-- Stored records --
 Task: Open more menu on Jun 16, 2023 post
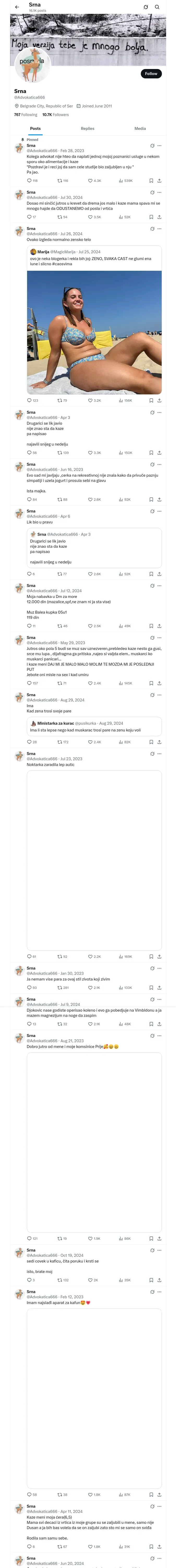pyautogui.click(x=160, y=464)
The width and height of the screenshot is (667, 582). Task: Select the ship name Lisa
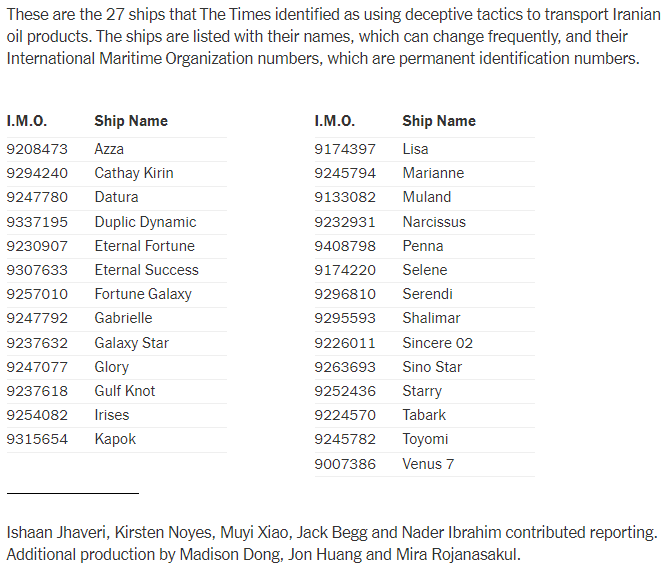[415, 149]
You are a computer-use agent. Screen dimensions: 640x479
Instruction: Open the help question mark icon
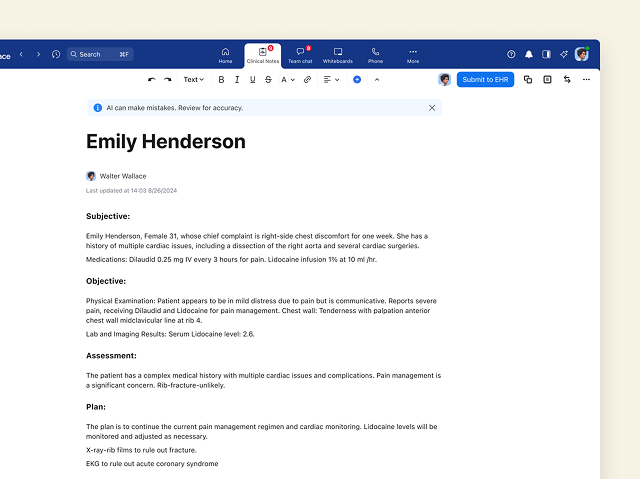512,54
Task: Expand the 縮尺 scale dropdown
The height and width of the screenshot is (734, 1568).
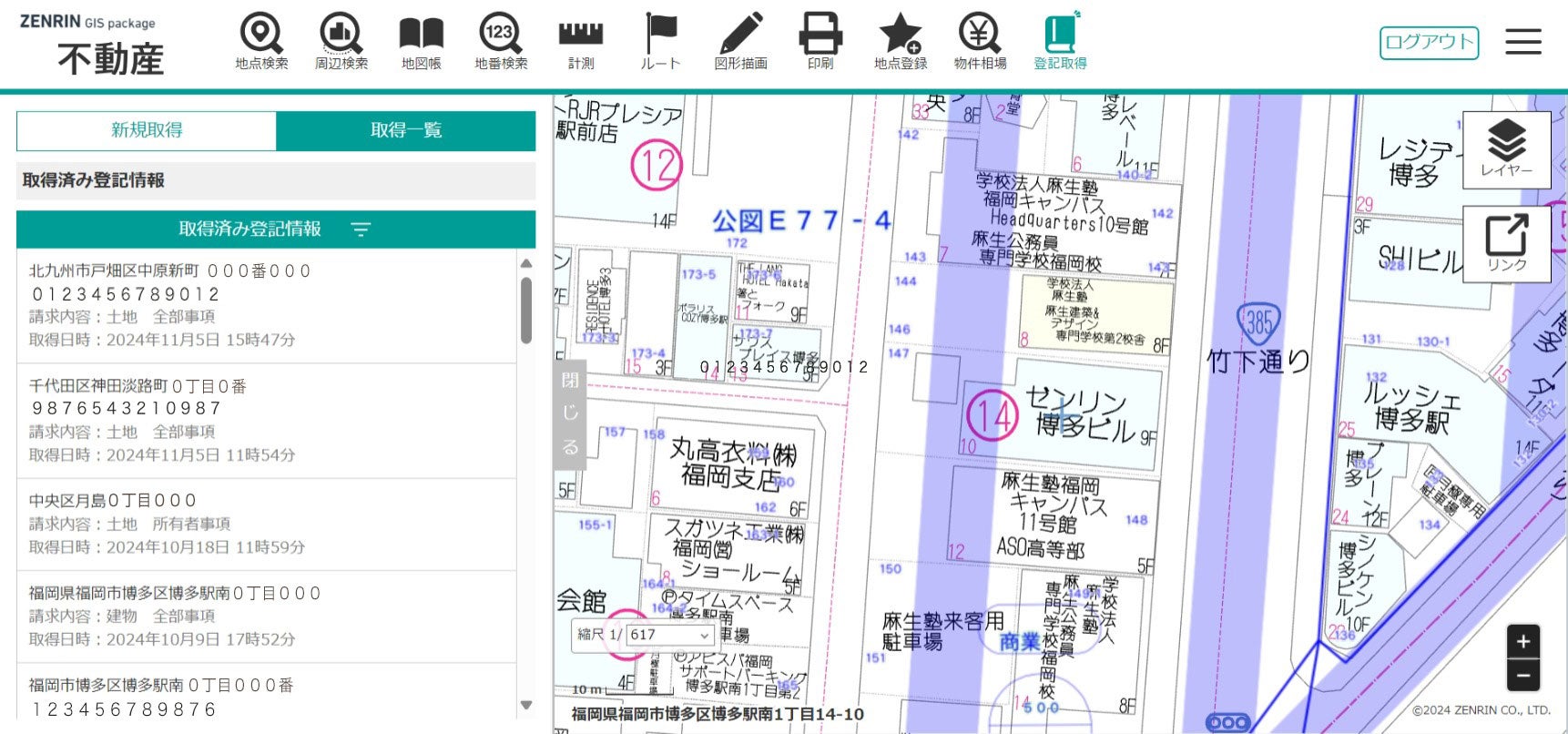Action: 670,635
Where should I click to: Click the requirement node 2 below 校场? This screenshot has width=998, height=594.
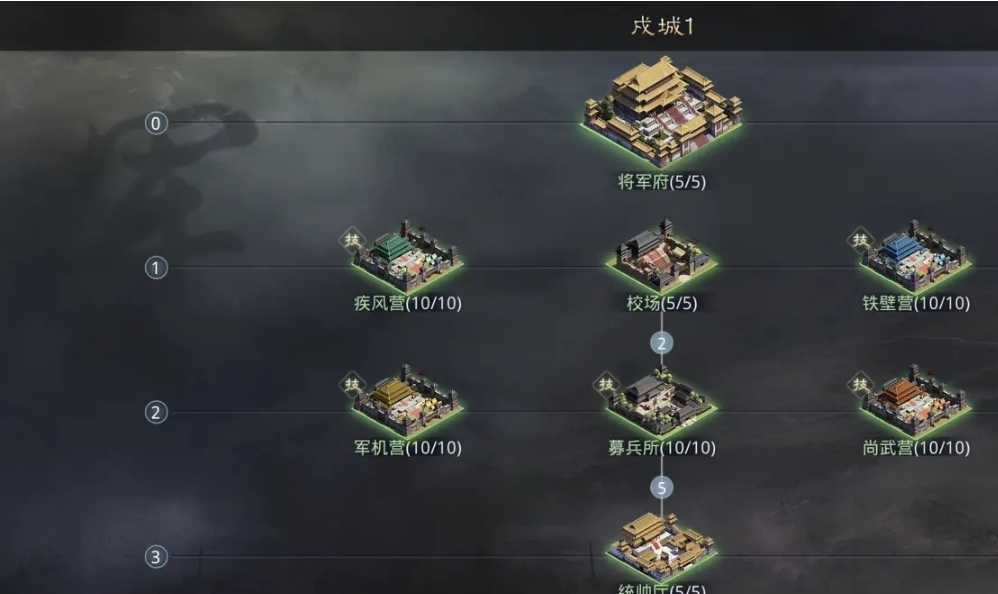(661, 344)
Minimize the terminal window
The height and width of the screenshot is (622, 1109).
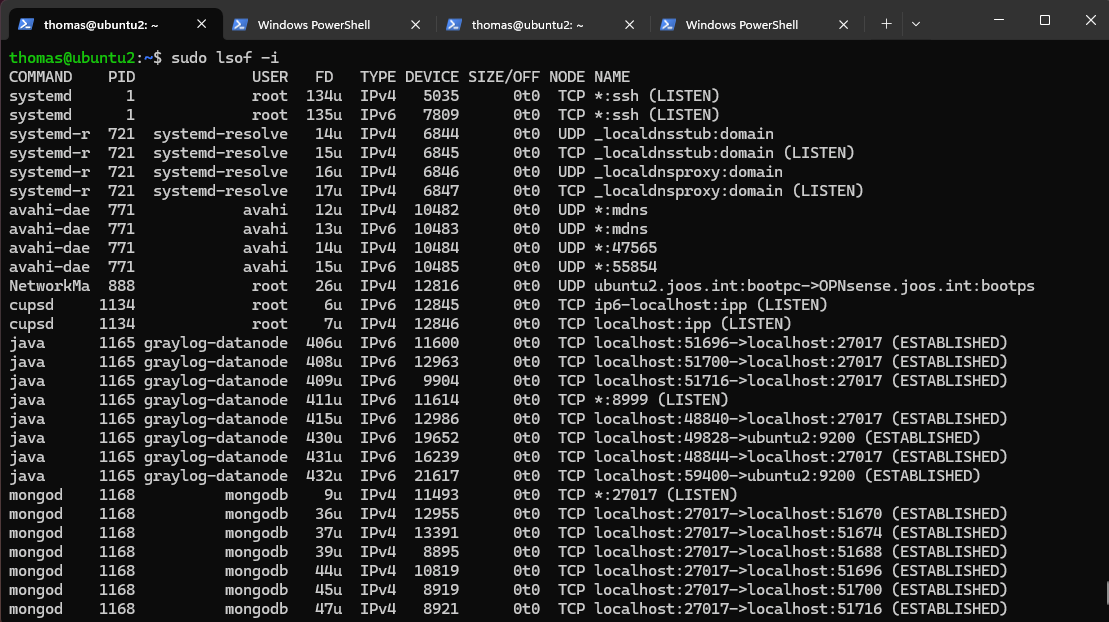[x=998, y=20]
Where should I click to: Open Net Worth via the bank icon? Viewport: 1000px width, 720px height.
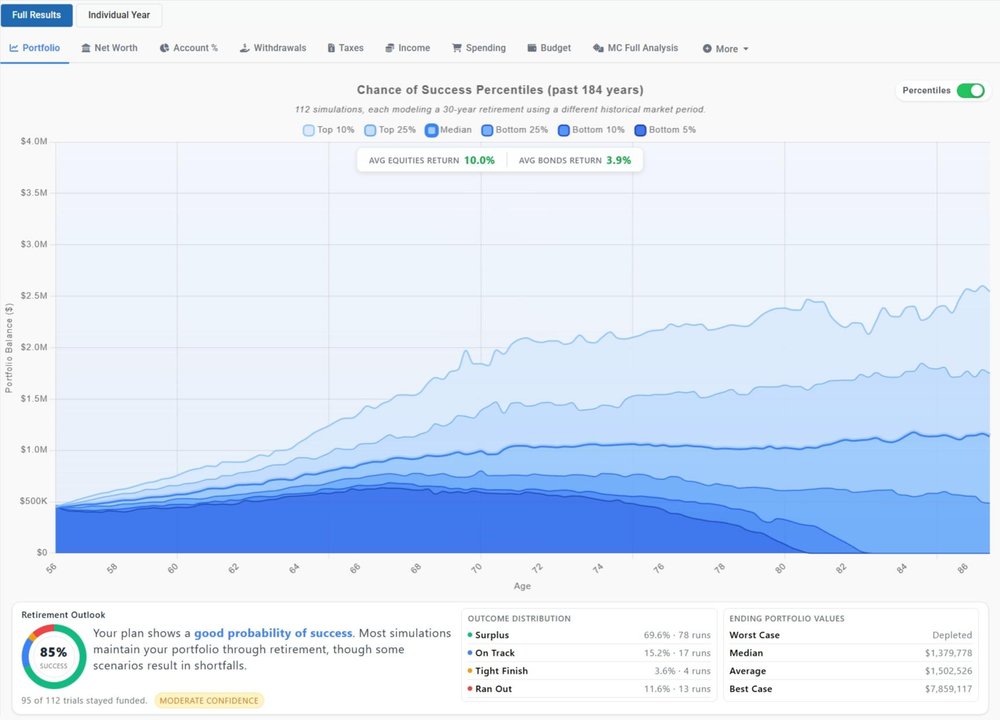tap(86, 47)
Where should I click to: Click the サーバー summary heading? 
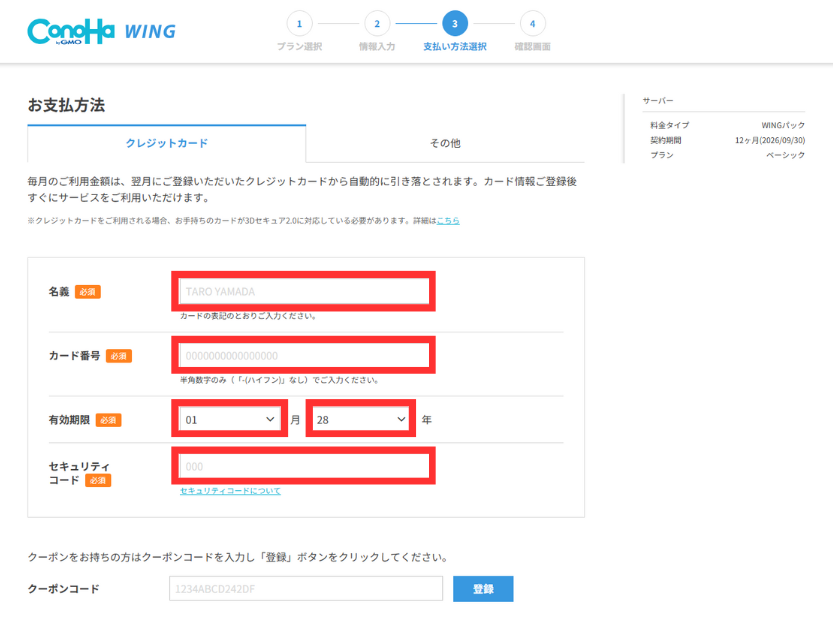click(658, 101)
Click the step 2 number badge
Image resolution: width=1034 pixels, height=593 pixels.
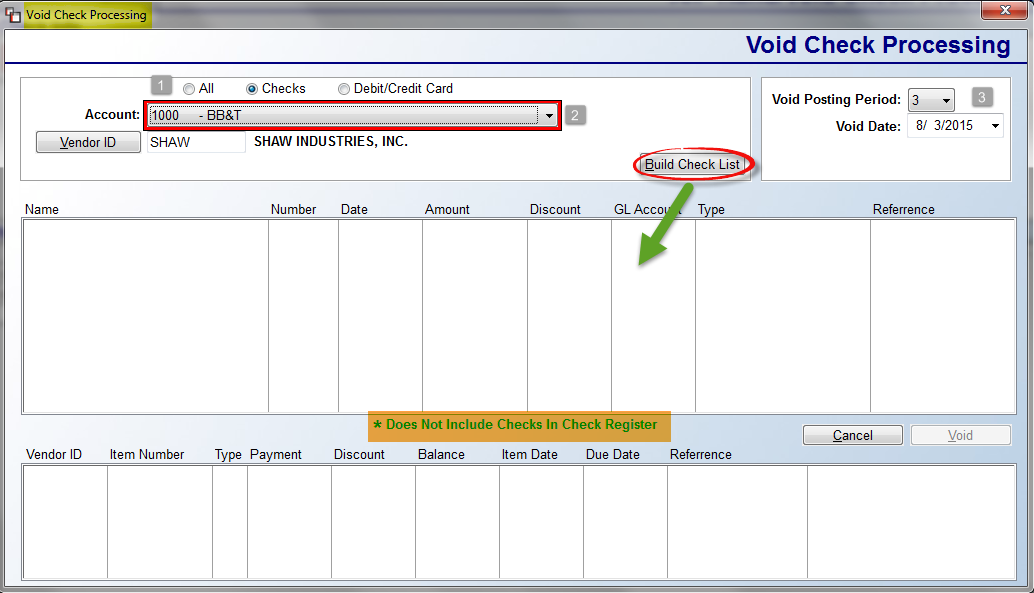[x=575, y=115]
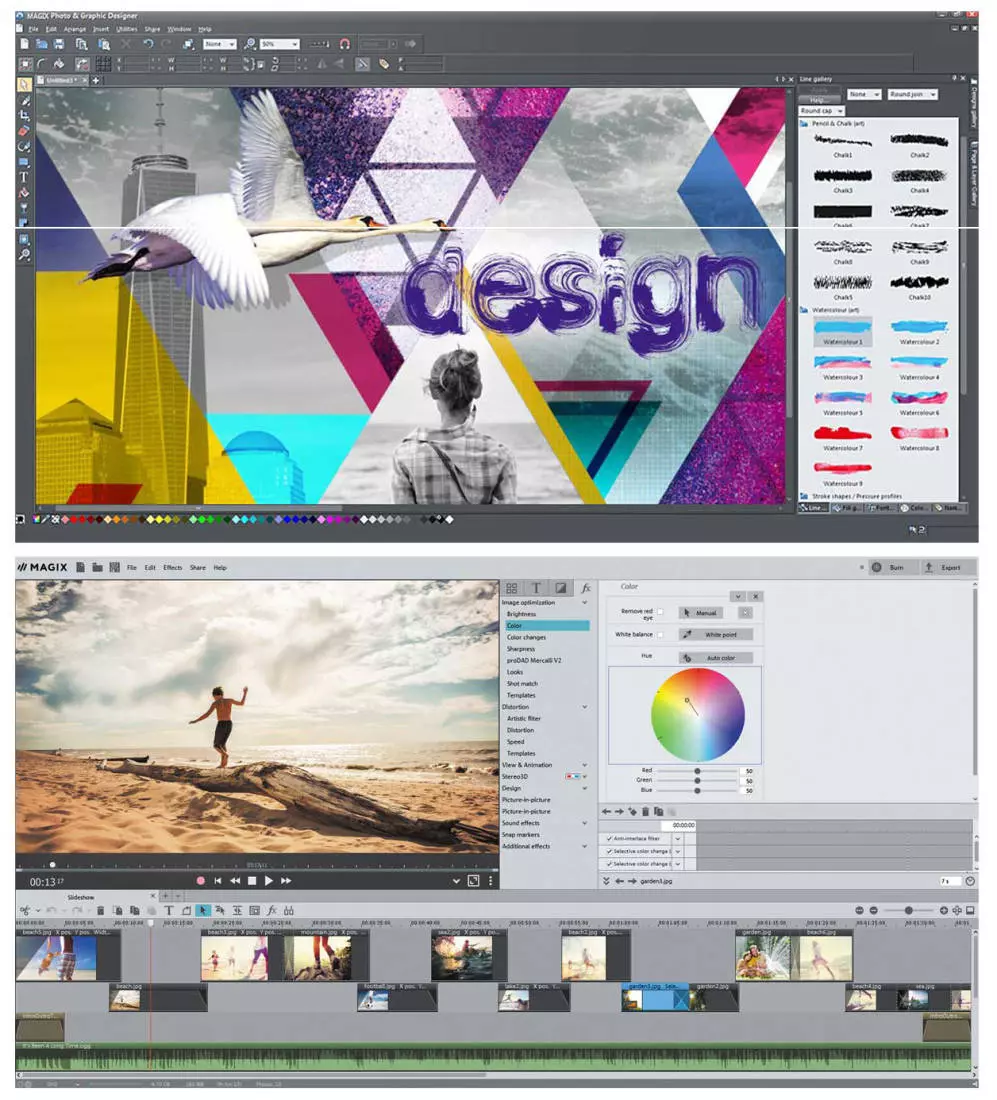Click the trash delete icon in timeline toolbar
Viewport: 997px width, 1100px height.
click(100, 911)
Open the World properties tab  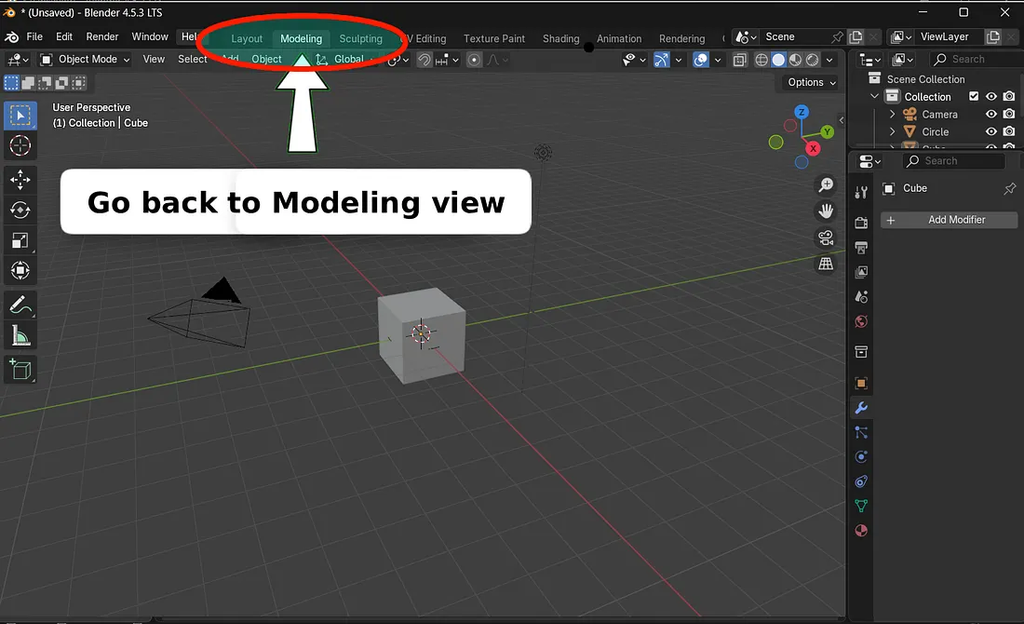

-- REQUIRED WORK --
Please repeat the entries above exactly, leaving out any pictures.

-- WRITTEN ANSWER --
 Task: Open more menu on Jun 16, 2023 post
pyautogui.click(x=160, y=464)
The width and height of the screenshot is (667, 582). Task: Select the ship name Lisa
[415, 149]
You are a computer-use agent. Screen dimensions: 640x479
Instruction: Open the help question mark icon
512,54
Task: Expand the 縮尺 scale dropdown
The height and width of the screenshot is (734, 1568).
Action: 670,635
Where should I click to: Click the requirement node 2 below 校场? This screenshot has width=998, height=594.
(661, 344)
Minimize the terminal window
The height and width of the screenshot is (622, 1109).
[x=998, y=20]
Where should I click to: Open Net Worth via the bank icon? Viewport: 1000px width, 720px height.
tap(86, 47)
Where should I click to: Click the サーバー summary heading? 
click(658, 101)
Click the step 2 number badge
Image resolution: width=1034 pixels, height=593 pixels.
[x=575, y=115]
Click the trash delete icon in timeline toolbar
Viewport: 997px width, 1100px height.
click(100, 911)
Open the World properties tab  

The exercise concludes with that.